=== YOUR INSTRUCTIONS ===
Edit the material so that each "Policy" becomes "Rules", leaving everything else unchanged, and give it back without the pictures.
____
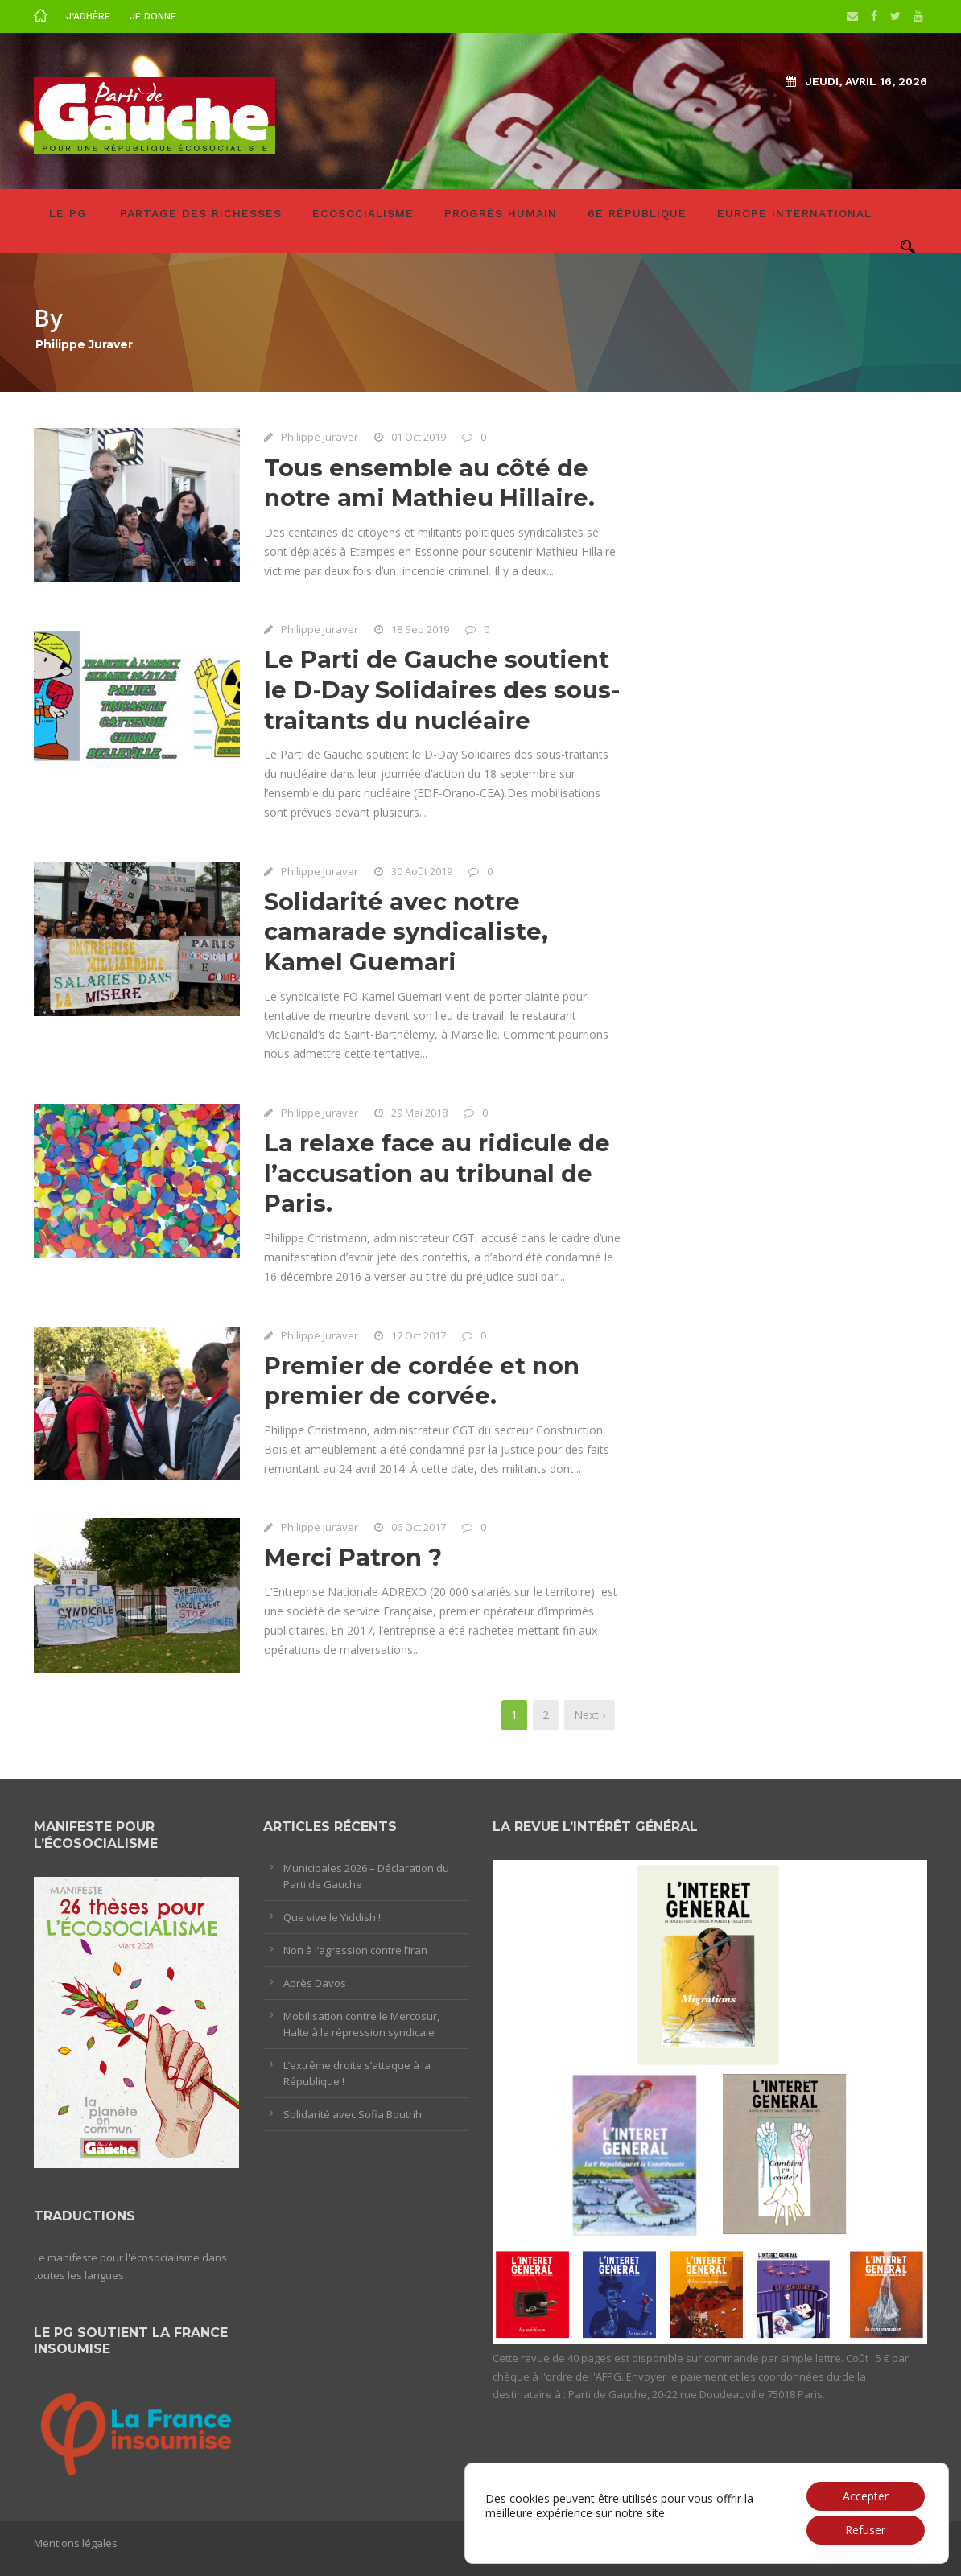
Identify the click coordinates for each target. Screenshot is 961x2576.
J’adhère (88, 16)
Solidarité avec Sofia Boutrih (352, 2114)
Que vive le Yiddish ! (332, 1917)
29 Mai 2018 (419, 1112)
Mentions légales (76, 2543)
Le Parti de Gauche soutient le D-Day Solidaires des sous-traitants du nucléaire (442, 689)
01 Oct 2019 (418, 437)
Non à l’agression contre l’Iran (355, 1950)
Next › (589, 1714)
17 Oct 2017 (418, 1335)
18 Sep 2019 (420, 629)
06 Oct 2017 (418, 1527)
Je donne (153, 16)
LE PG (68, 213)
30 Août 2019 (421, 871)
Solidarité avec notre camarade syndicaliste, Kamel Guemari (406, 931)
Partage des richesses (201, 213)
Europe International (794, 213)
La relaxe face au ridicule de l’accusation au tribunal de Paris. (437, 1173)
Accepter (866, 2496)
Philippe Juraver (319, 437)
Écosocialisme (363, 213)
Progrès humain (500, 213)
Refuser (865, 2529)
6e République (637, 213)
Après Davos (314, 1983)
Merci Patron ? (353, 1557)
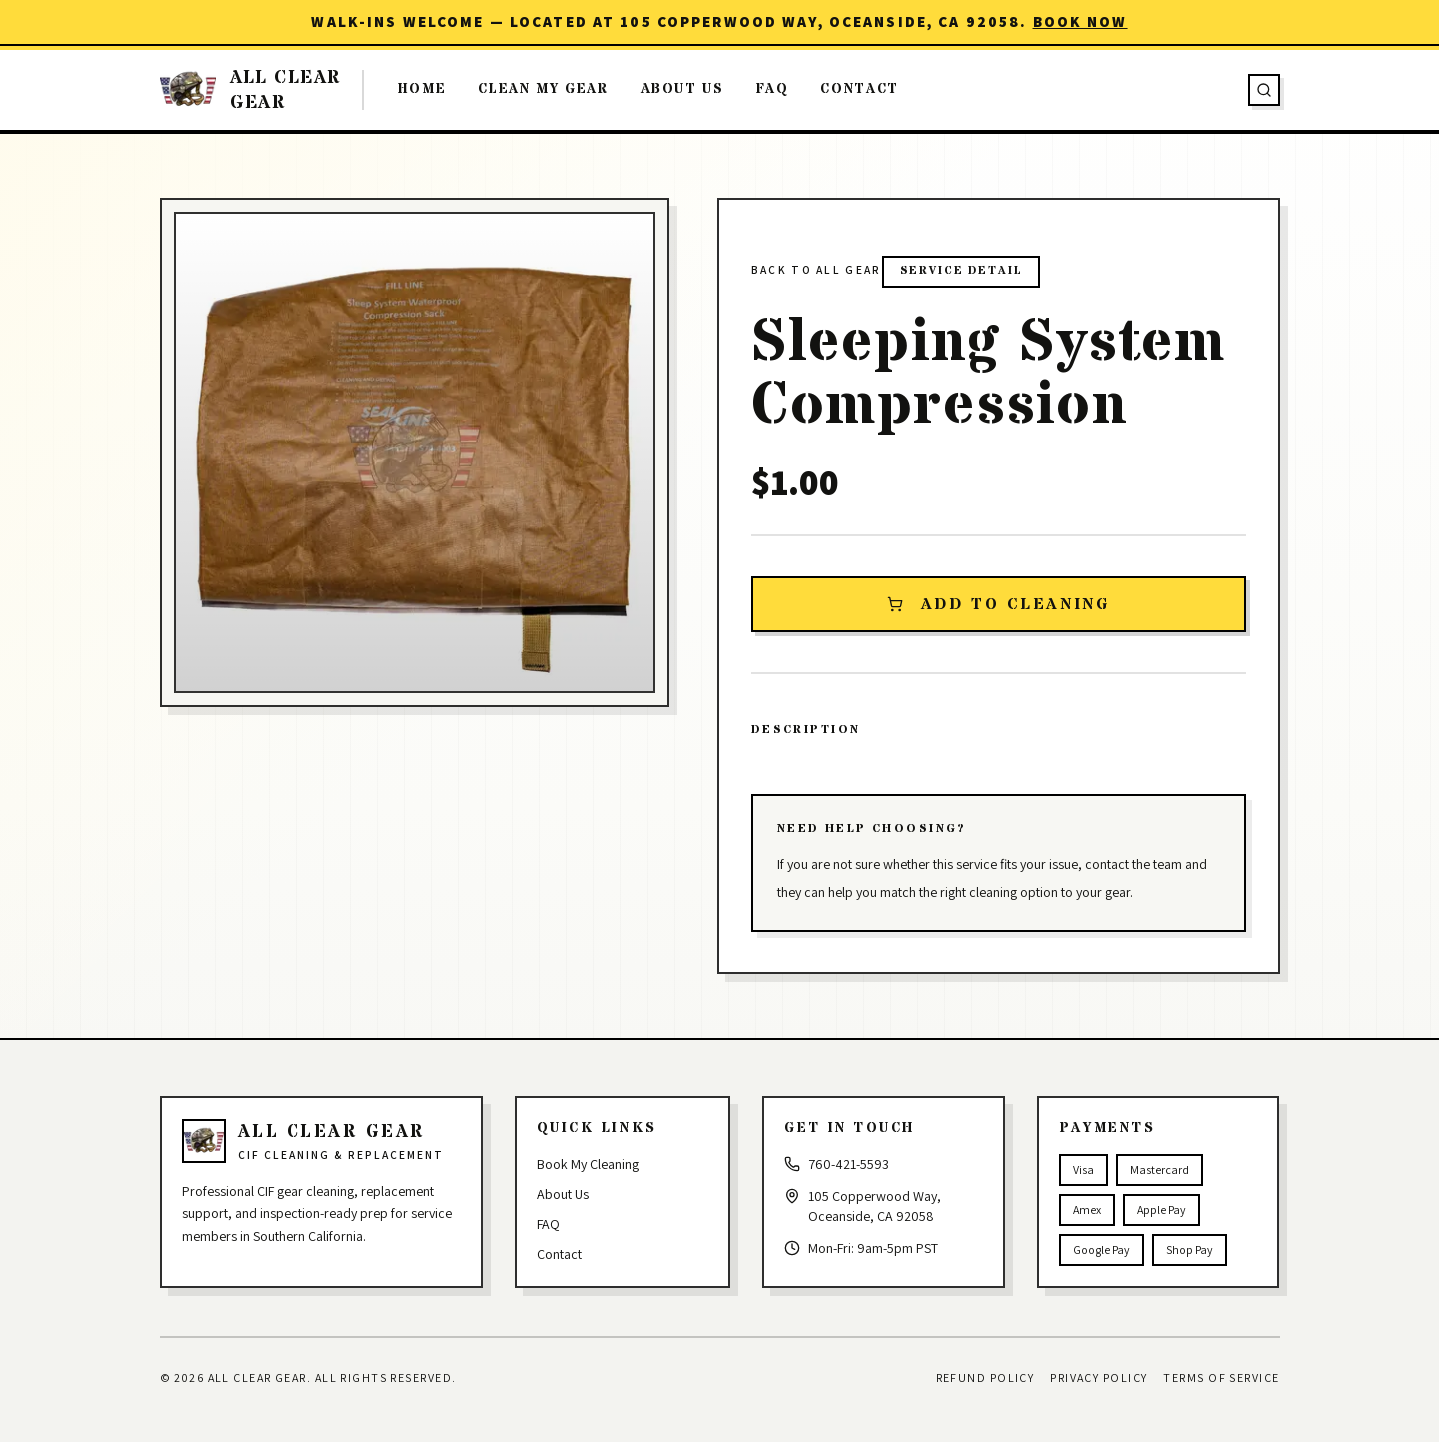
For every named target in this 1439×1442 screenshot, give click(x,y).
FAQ (772, 89)
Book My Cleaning (588, 1164)
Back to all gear (816, 269)
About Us (682, 89)
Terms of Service (1221, 1377)
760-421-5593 (848, 1164)
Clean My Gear (543, 89)
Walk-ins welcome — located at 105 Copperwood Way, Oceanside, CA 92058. (719, 21)
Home (422, 89)
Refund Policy (985, 1377)
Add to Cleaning (998, 604)
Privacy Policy (1098, 1377)
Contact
____
=== RESPONSE TO THIS TASK ===
Identify the click coordinates for each target. Screenshot is 961x2576.
J’adhère (88, 16)
Solidarité avec Sofia Boutrih (352, 2114)
Que vive le Yiddish ! (332, 1917)
29 Mai 2018 (419, 1112)
Mentions légales (76, 2543)
Le Parti de Gauche soutient le D-Day Solidaires des sous-traitants du nucléaire (442, 689)
01 Oct 2019 (418, 437)
Non à l’agression contre l’Iran (355, 1950)
Next › (589, 1714)
17 Oct 2017 (418, 1335)
18 Sep 2019 (420, 629)
06 Oct 2017 (418, 1527)
Je donne (153, 16)
LE PG (68, 213)
30 Août 2019 (421, 871)
Solidarité avec notre camarade syndicaliste, Kamel Guemari (406, 931)
Partage des richesses (201, 213)
Europe International (794, 213)
La relaxe face au ridicule de l’accusation au tribunal de Paris. (437, 1173)
Accepter (866, 2496)
Philippe Juraver (319, 437)
Écosocialisme (363, 213)
Progrès humain (500, 213)
Refuser (865, 2529)
6e République (637, 213)
Après Davos (314, 1983)
Merci Patron ? (353, 1557)
For every named target in this 1439×1442 screenshot, give click(x,y).
FAQ (772, 89)
Book My Cleaning (588, 1164)
Back to all gear (816, 269)
About Us (682, 89)
Terms of Service (1221, 1377)
760-421-5593 (848, 1164)
Clean My Gear (543, 89)
Walk-ins welcome — located at 105 Copperwood Way, Oceanside, CA 92058. (719, 21)
Home (422, 89)
Refund Rules (985, 1377)
Add to Cleaning (998, 604)
Privacy Rules (1098, 1377)
Contact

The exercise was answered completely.